Webpage for CMPT 880

Statistical Relational Learning and Social Network Analysis


Simon Fraser University


Summer 2008


Instructor: Oliver Schulte



List of Readings


Presentation Schedule


















Bayes Nets/PRMs





Jung/SNA Intro





Complex Networks





Maximizing Spread of Influence in SN





J. Kleinberg. The small-world phenomenon: An algorithmic perspective.






Link Mining





Markov Logic, Alchemy






Suggested Projects


I'm open to suggestions based on student interest as long as they are related to the course content. Some general ideas from me.


Empirical Work: Comparing Different Algorithms. Tracking statistical or learning issues.


-      Compare different algorithms that are doing similar things. For example:

o      FOIL and Progol learn classification rules.

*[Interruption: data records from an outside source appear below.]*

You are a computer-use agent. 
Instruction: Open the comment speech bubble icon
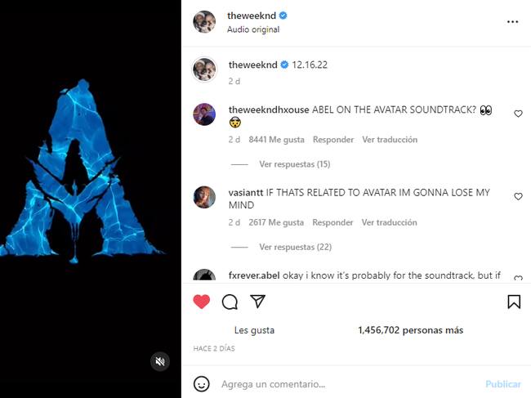point(230,302)

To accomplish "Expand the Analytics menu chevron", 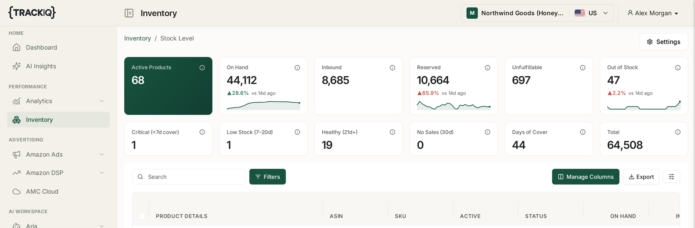I will coord(102,101).
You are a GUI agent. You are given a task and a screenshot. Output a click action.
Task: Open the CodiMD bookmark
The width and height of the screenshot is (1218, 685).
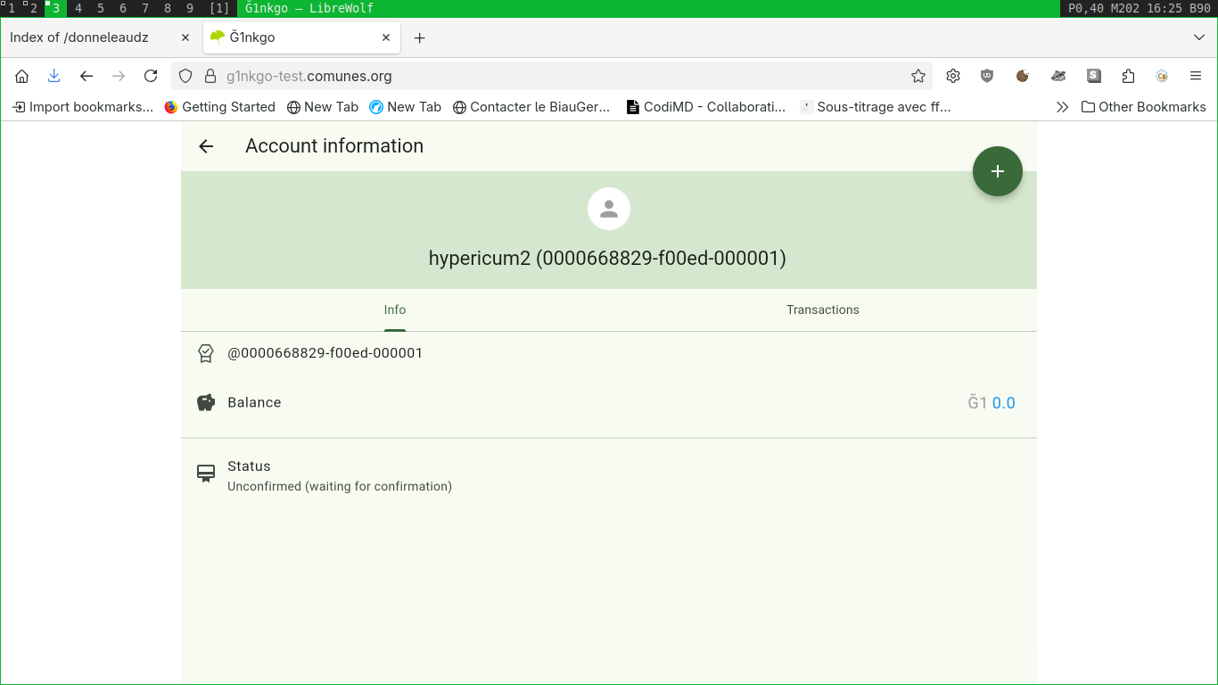(706, 107)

o      Warmr, Safarii, Claudien learn multi-relational association rules.

o      Proximity and Tilde learn decision trees.

o      Jung and Igraph perform network analysis.


If you go with a project of this type, we should discuss evaluation methodology.


Applications of SR learning algorithms to other projects, problems or datasets.


This type of project applies an SR learning algorithm to data or problems you are interested in. For example, you may have medical data with relations and want to predict patients with a certain illness. Or you may be interested in extracting relationships from text. Perhaps you can apply SR learning to improve trust-based recommender systems.


A concrete suggestion: How about applying SR algorithms to social network data with attributes? E.g.

Š        Take data with attributes and links.

Š        Maybe add interesting attributes like betweenness, indegree etc.

Š        See if you can find relationships, e.g. “rich people have high centrality” etc.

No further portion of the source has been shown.